Así, de 2018 a la fecha, bajo un supuesto manto de imparcialidad y legalidad, los jueces controvertiblemente detuvieron leyes, inaplicaron reformas y suspendieron políticas públicas, en muchos casos, para proteger los intereses de algunos poderes fácticos económicos y políticos más que para buscar el bien común, fortalecer el Estado de derecho e impartir justicia. Ejemplos hay muchos, pero ninguno supera la cena de Norma Piña con el líder del PRI, Alejandro Moreno, en pleno proceso electoral. Al mismo tiempo, en el Poder Judicial mantuvieron sus sueldos y prestaciones intactos, los cuales no se corresponden con las normas constitucionales, la austeridad republicana o con el país en el que aspiramos vivir. Tampoco hicieron mucho para atacar la corrupción y el nepotismo que los consume o para acortar los tiempos de sus procedimientos que, junto con la ineptitud de las fiscalías —no hay otra palabra que las describa mejor— mantienen en la cárcel a miles de personas sin sentencia. Todo esto está documentado y es prueba de la necesidad de una renovación.

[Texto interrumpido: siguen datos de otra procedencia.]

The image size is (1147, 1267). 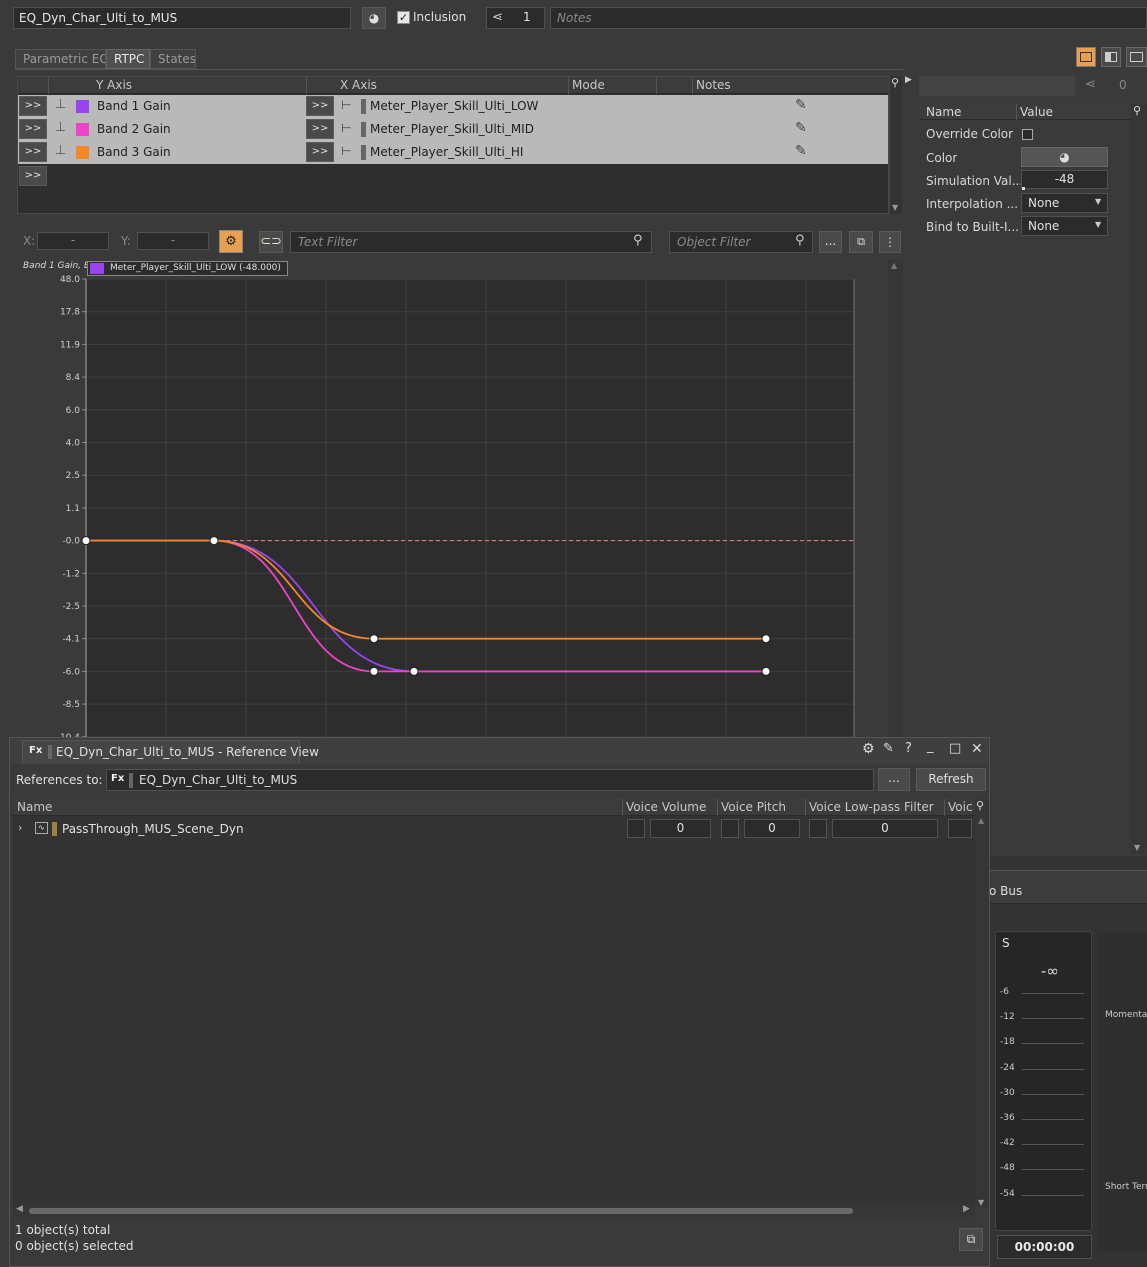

Por otro lado, renovar al Poder Judicial es legítimo, aunque el supuesto autoritarismo del que acusa la oposición a la Cuarta Transformación sea un impedimento para afirmarlo con todas sus letras en algunos espacios. El sistema judicial como lo conocemos fue diseñado en 1994, cuando el entonces presidente Ernesto Zedillo reformó su estructura y su funcionamiento y sustituyó a los ministros, ante los vientos democráticos que ya estaban recorriendo todo el país. Desde entonces y hasta 2018, México fue gobernado por priistas y panistas, y fueron ellos quienes tomaron las decisiones y configuraron al poder judicial.
En 2018, el primer gobierno de izquierda no estaba en condiciones de emprender la renovación de este poder, y los números en el Congreso tampoco eran suficientes, pero 2024 presenta un escenario diferente. El tremendo refrendo que la ciudadanía le dio al proyecto de Transformación permite renovar, por una vía institucional y democrática, al poder judicial en su totalidad. Si los poderes púbicos emanan del Pueblo y éste tiene el inalienable derecho de escoger o modificar su forma de gobierno, como reconoce el artículo 39 de nuestra Constitución, también lo tiene para crear o renovar poderes —y organismos constitucionalmente autónomos—, especialmente si éstos no responden a la realidad nacional o a lo expresado por la ciudadanía en las urnas.
Así que aprovechemos este momento único para resarcir la deuda que tiene el Estado mexicano con los miles de víctimas que esperan justicia. El Poder Judicial no debe estar exento del proyecto de regeneración nacional por el que votamos en 2018 y reafirmamos hace unos meses. Si queremos que las decisiones del Poder Judicial sean independientes e imparciales, la mejor forma es enfocarnos en la necesidad de renovar, al menos, a sus cabezas y en otras alternativas que nos permitan lograrlo más allá de la votación. Esconder la necesaria y legítima regeneración del Poder Judicial detrás de un método de elección nos puede salir muy caro.